Since 1993 we have explored a number of aspects related to the efficient implementation of the dynamic programming (DP) algorithm for the UKP on dedicated VLSI architectures, general purpose parallel machines, and also on sequential machines (using algorithmic advances). The parallel software solution is described in Irisa techreport PI-740 and led to our recent work on tiling optimizations (see for example Irisa techreport PI-999). My ongoing work involves implementing our most efficient algorithm on FPGA based coprocessors. The three main results/papers on the UKP are summarized below:
We present a parallel solution to the unbounded knapsack problem on a linear systolic array that achieves optimal speedup on a model of computation that is weaker than the PRAM. Our array is correct by construction, as it is formally derived by transforming a recurrence equation specifying the algorithm.

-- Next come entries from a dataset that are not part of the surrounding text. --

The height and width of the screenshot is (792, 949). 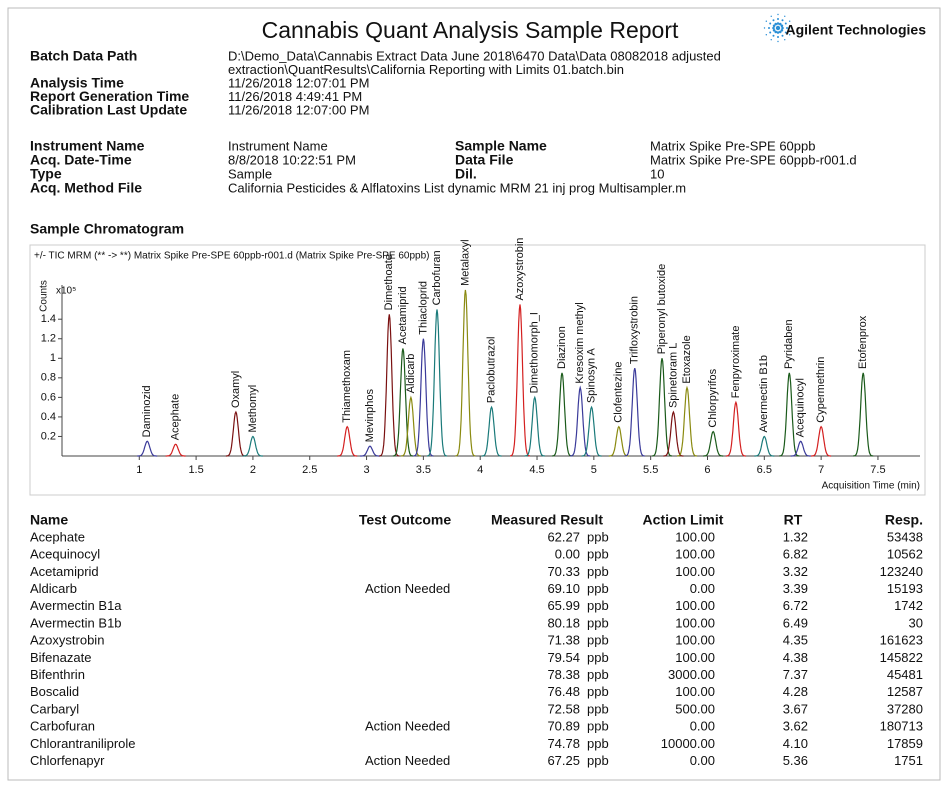 I want to click on column-header: Resp., so click(x=904, y=520).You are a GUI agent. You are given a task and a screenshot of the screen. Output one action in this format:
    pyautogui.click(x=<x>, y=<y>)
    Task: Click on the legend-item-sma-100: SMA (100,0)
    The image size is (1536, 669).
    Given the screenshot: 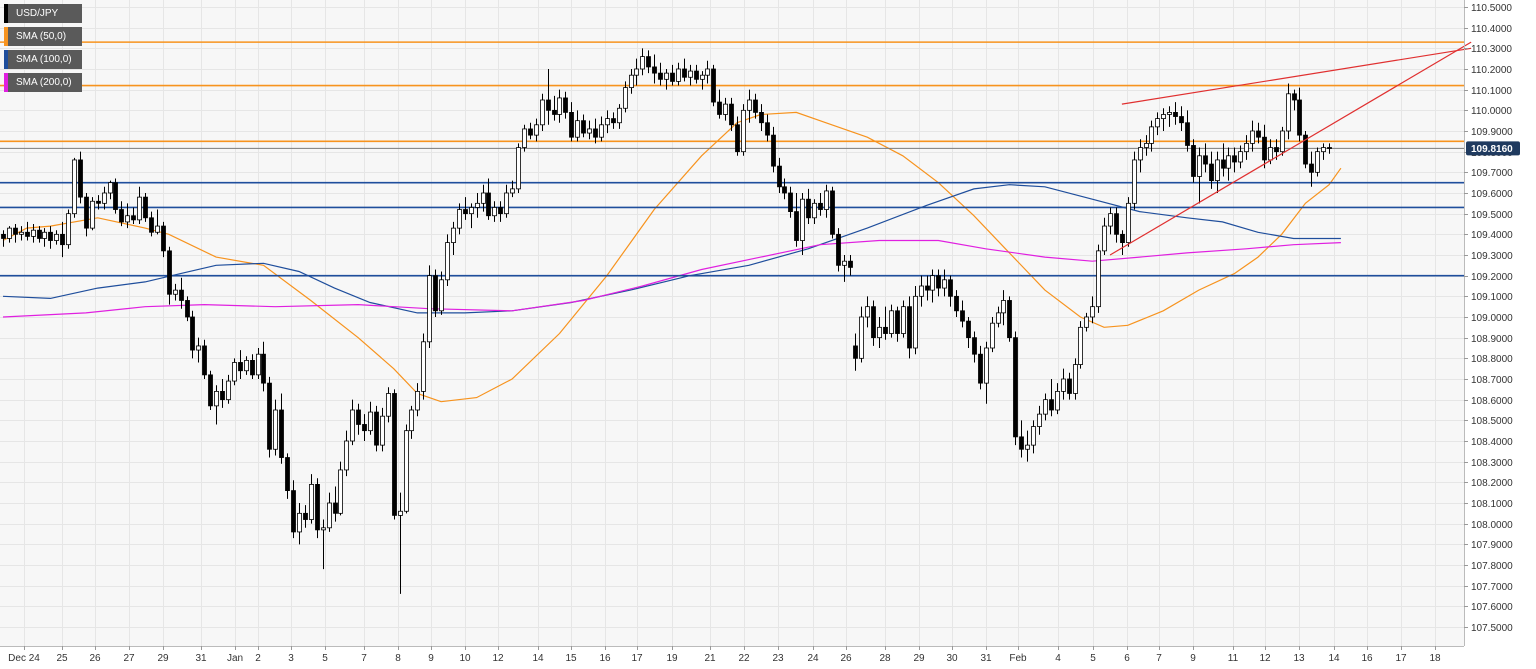 What is the action you would take?
    pyautogui.click(x=43, y=60)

This recurrence has dynamic dependencies, a property that puts it beyond the scope of previous methods for automatic systolic synthesis. Our derivation thus serves as a case study. We generalize the technique and propose a systematic method for deriving systolic arrays by non-linear transformations of recurrences. We give sufficient conditions that the transformations must satisfy, thus extending systolic synthesis methods.

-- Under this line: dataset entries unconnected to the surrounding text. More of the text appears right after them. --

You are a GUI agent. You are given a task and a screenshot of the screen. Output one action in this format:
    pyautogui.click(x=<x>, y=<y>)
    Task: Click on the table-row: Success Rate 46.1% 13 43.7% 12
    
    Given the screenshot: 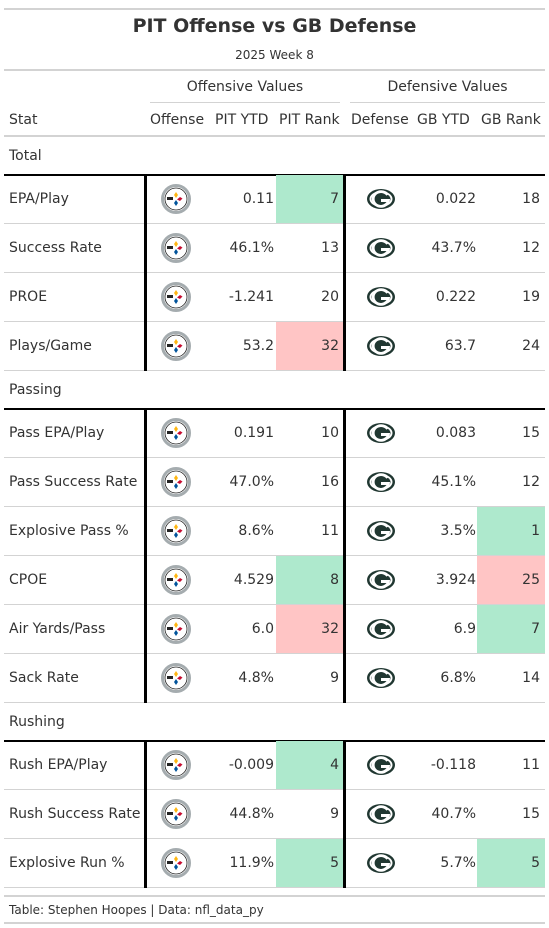 What is the action you would take?
    pyautogui.click(x=274, y=248)
    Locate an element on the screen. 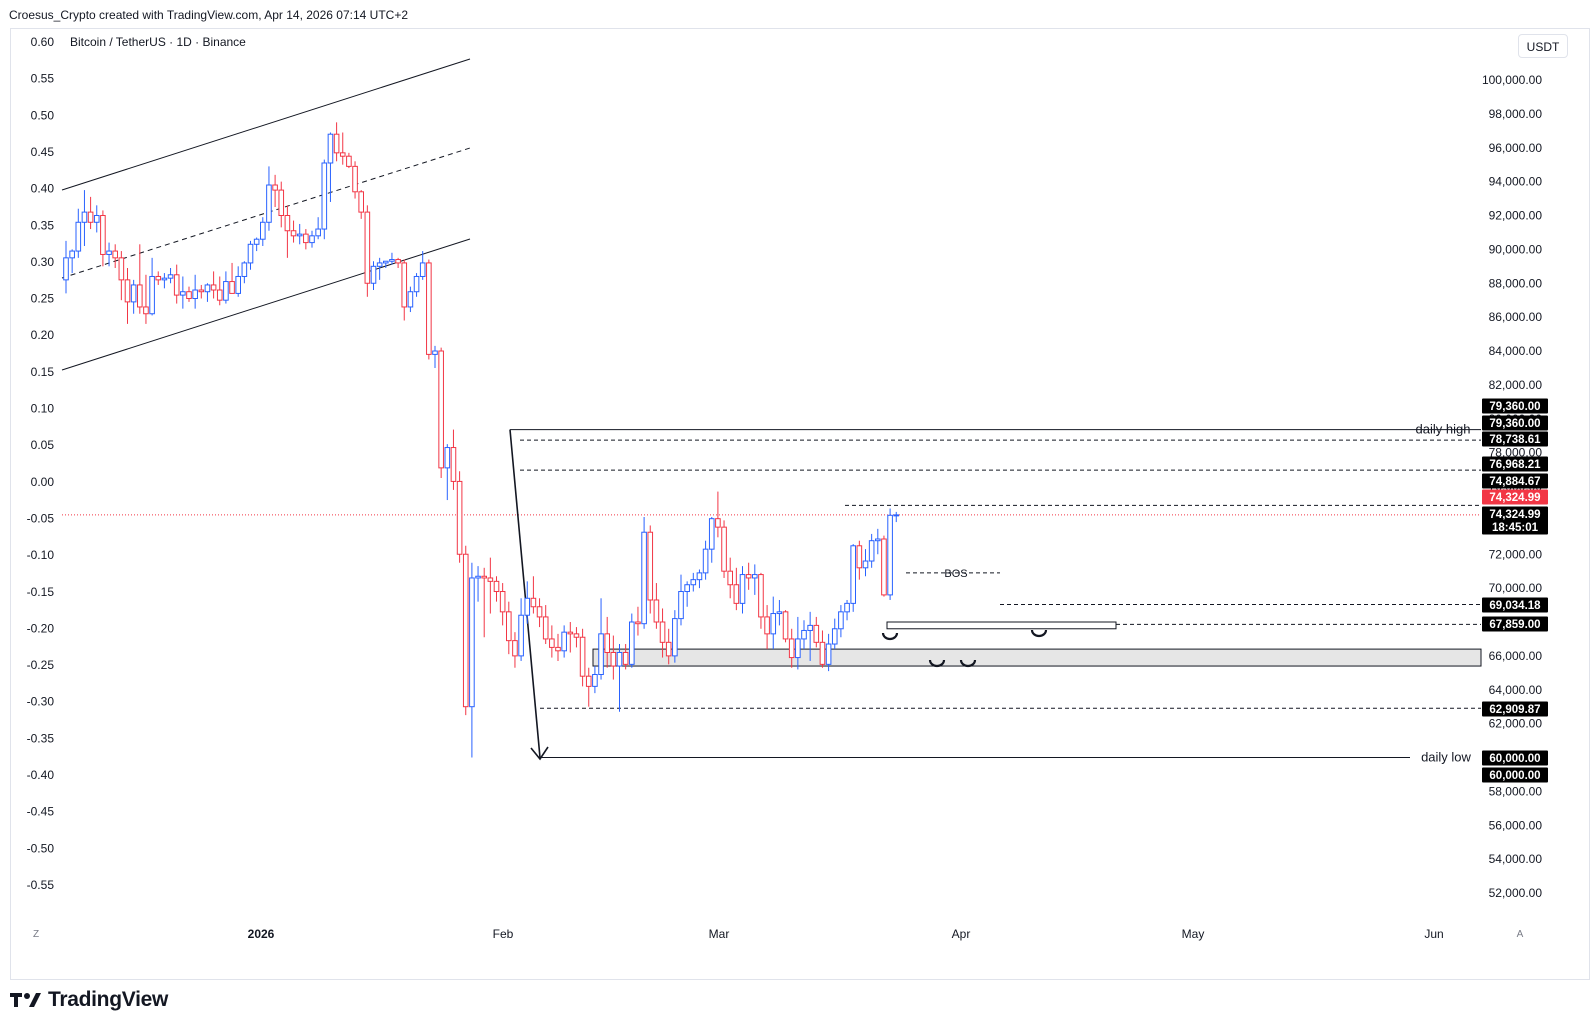 Image resolution: width=1596 pixels, height=1025 pixels. price-label: 74,884.67 is located at coordinates (1515, 481).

We address a number of pragmatic considerations: implementing the array on only a fixed number of PEs, simplifying the control to just two counters and a few latches, and loading the coefficients so that successive problems can be pipelined without any loss of throughput.
Using a register level model of VLSI, we formulate a non-linear optimization problem to minimize the expected running time of the array. The analytical solution of this problem allows us to choose the memory size of each PE in an optimal manner.

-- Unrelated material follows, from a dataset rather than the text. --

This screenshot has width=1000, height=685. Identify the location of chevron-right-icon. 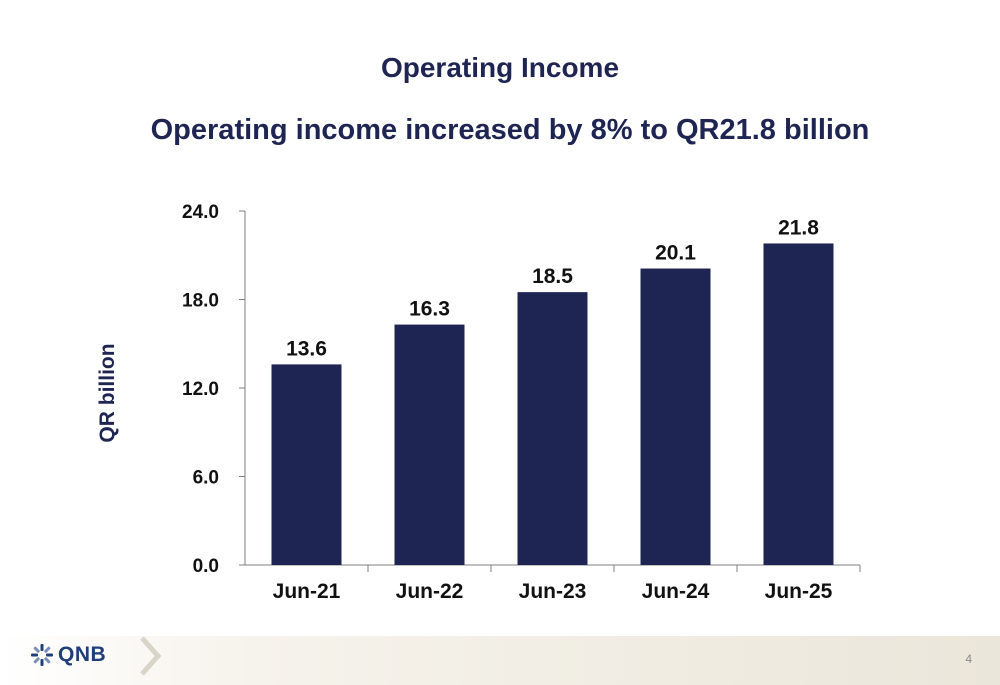
(151, 656).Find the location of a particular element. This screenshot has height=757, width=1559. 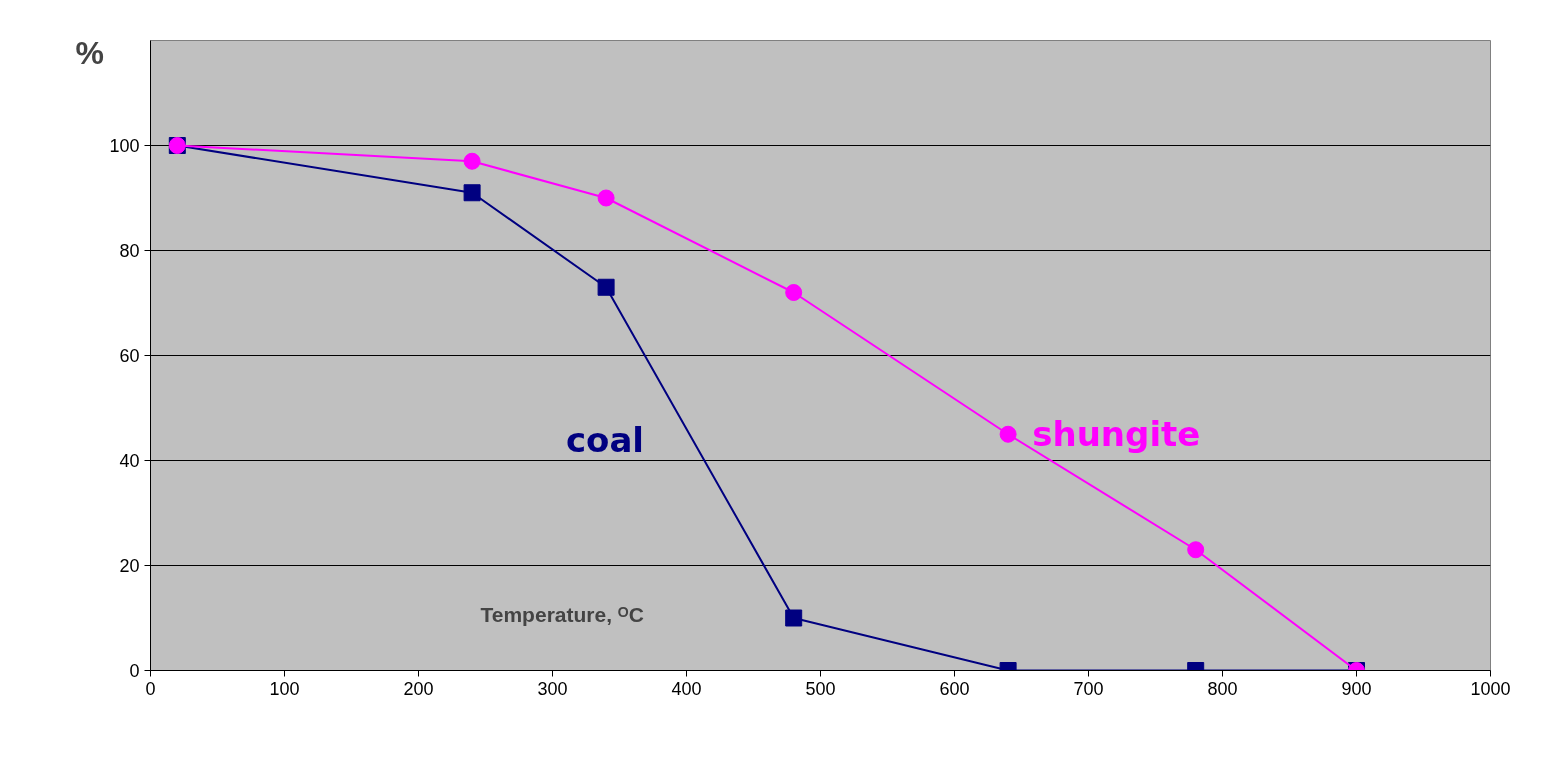

y-axis-title: % is located at coordinates (90, 52).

We systematically derive an improved algorithm (called the sparse algorithm) for the general knapsack problem which has better average case performance than the standard (dense) dynamic programming algorithm. The derivation is based on transformation of the standard recurrences into a stream functional programs, and cannot be achieved by the usual space-time mapping techniques because the dependencies are statically unpredictable. Furthermore such a sparse algorithm for the general knapsack problem has not been proposed in the literature, to the best of our knowledge. We also implement the sparse algorithm on a linear asynchronous VLSI array with constant size memory on each PE (i.e., a wavefront array processor). Using LPGS partitioning, the algorithm can run on an arbitrary size ring and has optimal time speedup.
This paper further extends the above idea of sparsity, namely, to avoid redundant computations. We present EDUK, an efficient dynamic programming algorithm for the UKP. It is based primarily on a new and useful dominance relations between object types called threshold dominance. We demonstrate that threshold dominance is a strict generalization of all the previously known dominance relations. We then show that combining it with a sparse representation of the iteration domain and the periodicity property leads to a drastic reduction of the solution space. Numerous computational experiments with various data instances are presented to validate our ideas and demonstrate their efficiency. We also compare EDUK with the available and widely used exact algorithm MTU2.